In the absence of good supportive data, sites may underestimate the true work effort and, hence, cost involved in performing any given task. From a negotiation standpoint, this puts them at the mercy of sponsors and CROs who rely on industry benchmark services to justify reimbursement rates, which are often based on procedural costs rather than personnel costs. Case in point: sponsors may view the fees for performing an EKG as a stand-alone event and reimburse this based on a standard Current Procedural Terminology (CPT) code rate.
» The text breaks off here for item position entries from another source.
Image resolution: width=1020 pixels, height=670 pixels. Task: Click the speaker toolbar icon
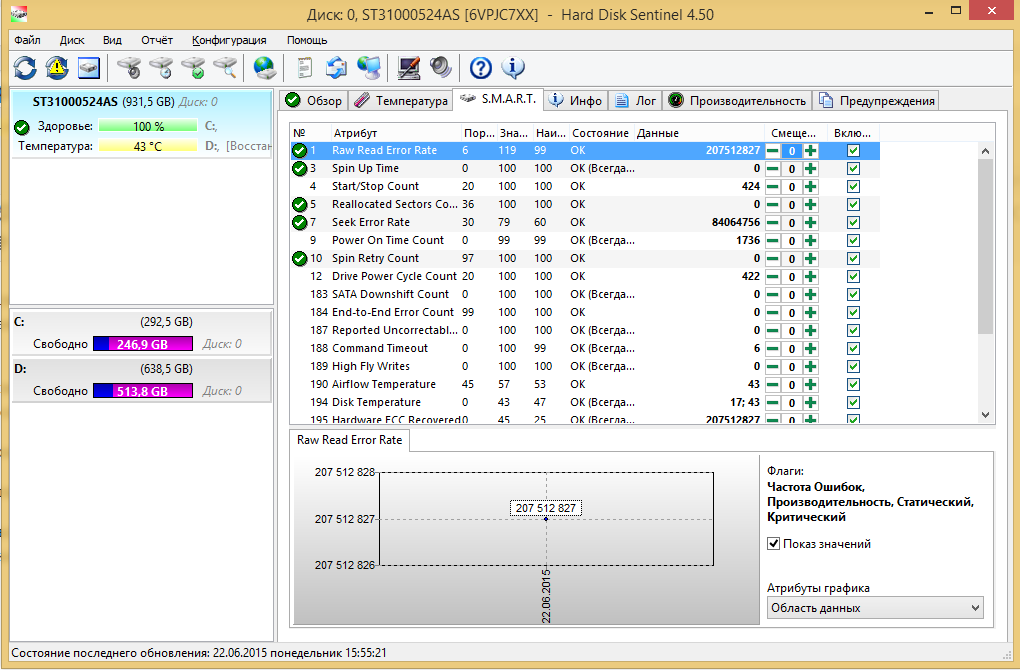pyautogui.click(x=441, y=68)
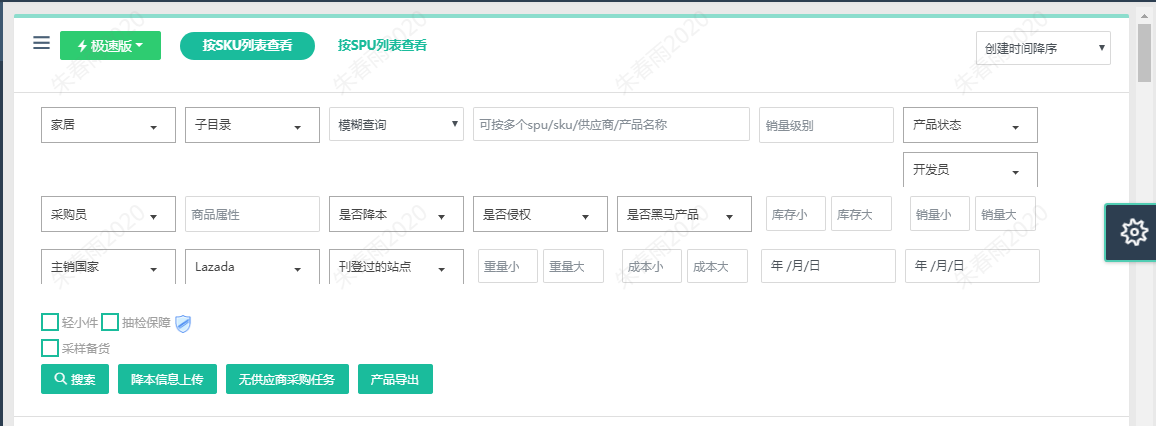Tick the 轻小件 checkbox
The image size is (1156, 426).
[50, 322]
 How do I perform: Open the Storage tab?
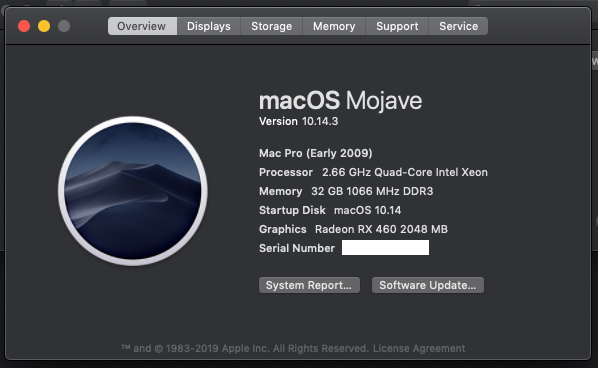click(x=272, y=26)
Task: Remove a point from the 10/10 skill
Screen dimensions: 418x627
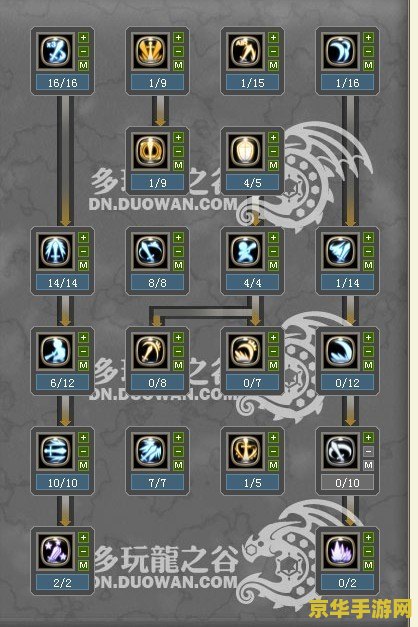Action: [83, 451]
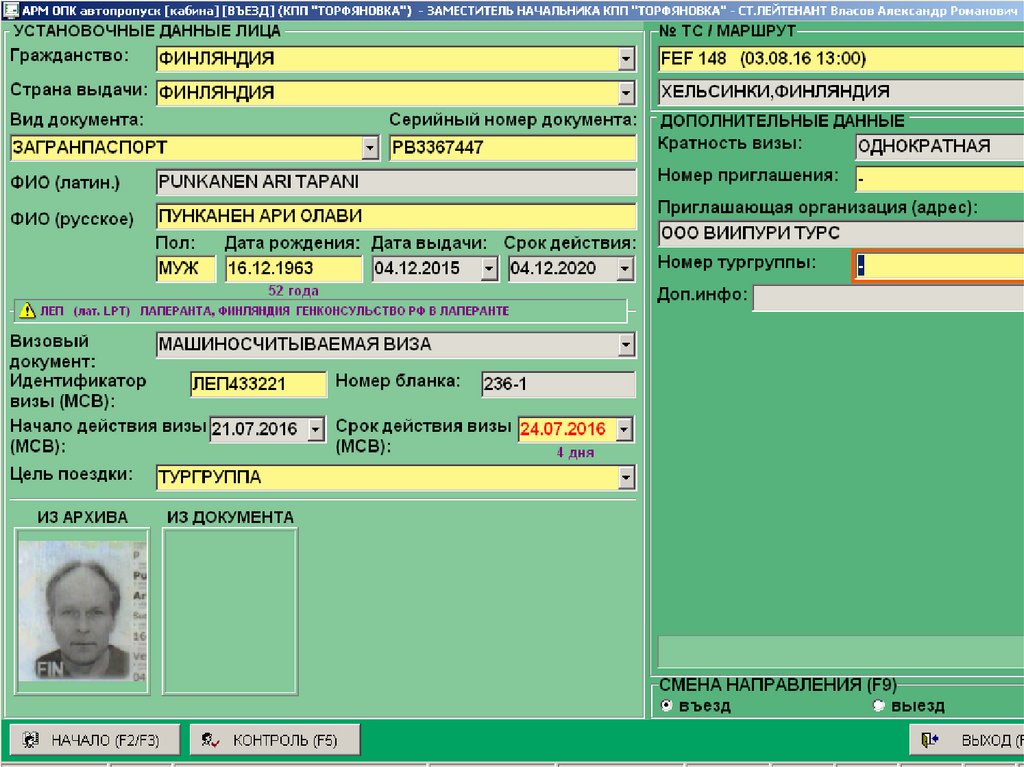
Task: Click the Серийный номер документа field
Action: (512, 148)
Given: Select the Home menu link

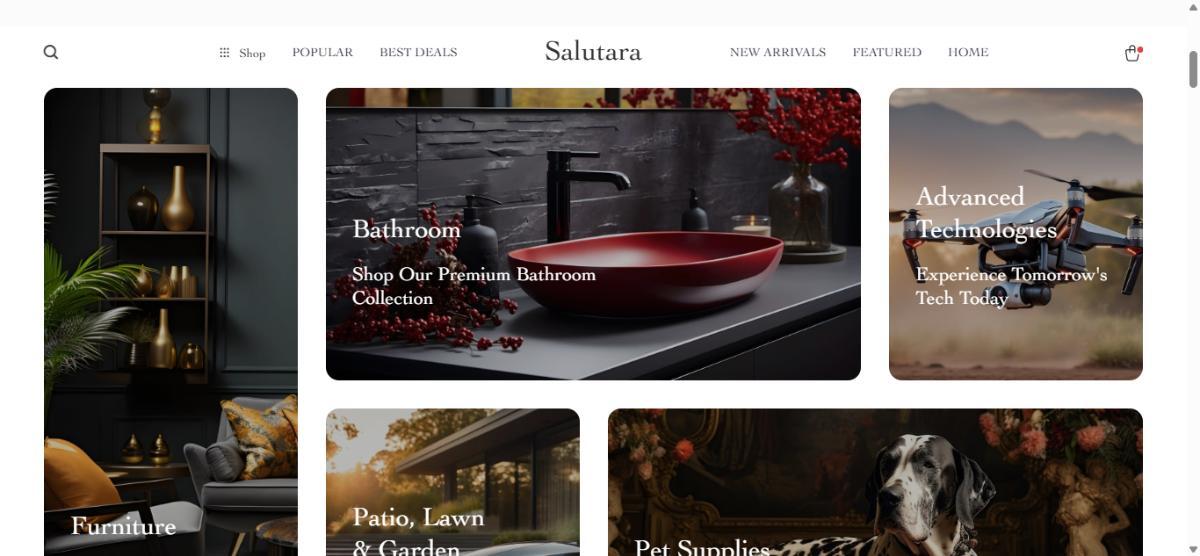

This doesn’t factor in the support that goes into reading and interpreting the EKG, obtaining certified copies and principal investigator signatures, faxing in the results, responding to queries and the like, all of which may consume a significant amount of personnel time beyond the actual time to perform the procedure itself5.
To learn more about why and how to start effort tracking at your site, download Forte’s free eBook, “How to Conduct Valuable Effort Tracking at your Site.”
Fundamentally, the industry has suffered from the lack of a well-documented “time and motion” (TM) study to substantiate the true costs of conducting clinical trials. To do this, the basic process would involve systematically defining a set of standard tasks and then having personnel complete time logs over a given period (say, several weeks or months) to log the amount of time it takes to complete the tasks. The times are averaged across personnel and tasks to come up with a benchmark range for the most common set of research tasks. The few studies that have attempted to develop workload measurement instruments, model clinical trial workflow and document site work effort have suffered primarily from their small sample size, thereby limiting the generalizability of the data2 6 7. Nonetheless, these studies provide insight to the most time consuming tasks, as well as the wide variability across sites for any given task.
Why should sites document work effort?
Given what appears to be a compelling case for an evidence-based approach to documenting work effort, the real question is, why don’t sites do this? Basically, TM studies are perceived as burdensome and time consuming. While one study performed by Khan et. al. used a mobile application to ease the burden of documentation, historically these studies have involved significant manual effort.
Enter the new generation of clinical trial management systems (CTMS). These systems provide a great opportunity to streamline and automate the data collection process. While the process of performing a TM study requires dedication and discipline, the value proposition for an individual site to invest this time appears obvious. That said, given the variability across sites and the disparity between site and sponsor perceptions of work effort, it behooves all sites to commit to making this investment so that an industry-wide benchmark database can be developed. This would provide ALL sites with significant leverage in the budget negotiation process and go a long way towards educating sponsors and CROs about the true work effort involved in performing clinical research.
To learn more about effort tracking, view our on-demand webinar, “Work Effort Tracking and Management Revisited: The Need, the Value and the Process.”
Editor’s Note: This blog post was originally published on August 13, 2012.
1. 2007 and 2009 Thompson CenterWatch surveys
2. Goldfarb. Clinical Research Terminology Codes: What We Do and How Much it Costs; Journal of Clinical Research Best Practices; Vol. 2, No. 3, March 2006
3. 2010 Site Solutions Summary survey
4. Spotlight on Research Fees: Protocol Complexity; Journal of Clinical Research Best Practices Vol. 8, No. 8, August 2012
5. Harper and Williams. Demystifying Fair Market Value. The Monitor. August 2011.
6. Khan et al. Modeling Clinical Trials Workflow in Community Practice Settings. AMIA Symposium Proceedings 2006.
7. Coffee et al. A Workload Measurement. Applied Clinical Trials. August 2010.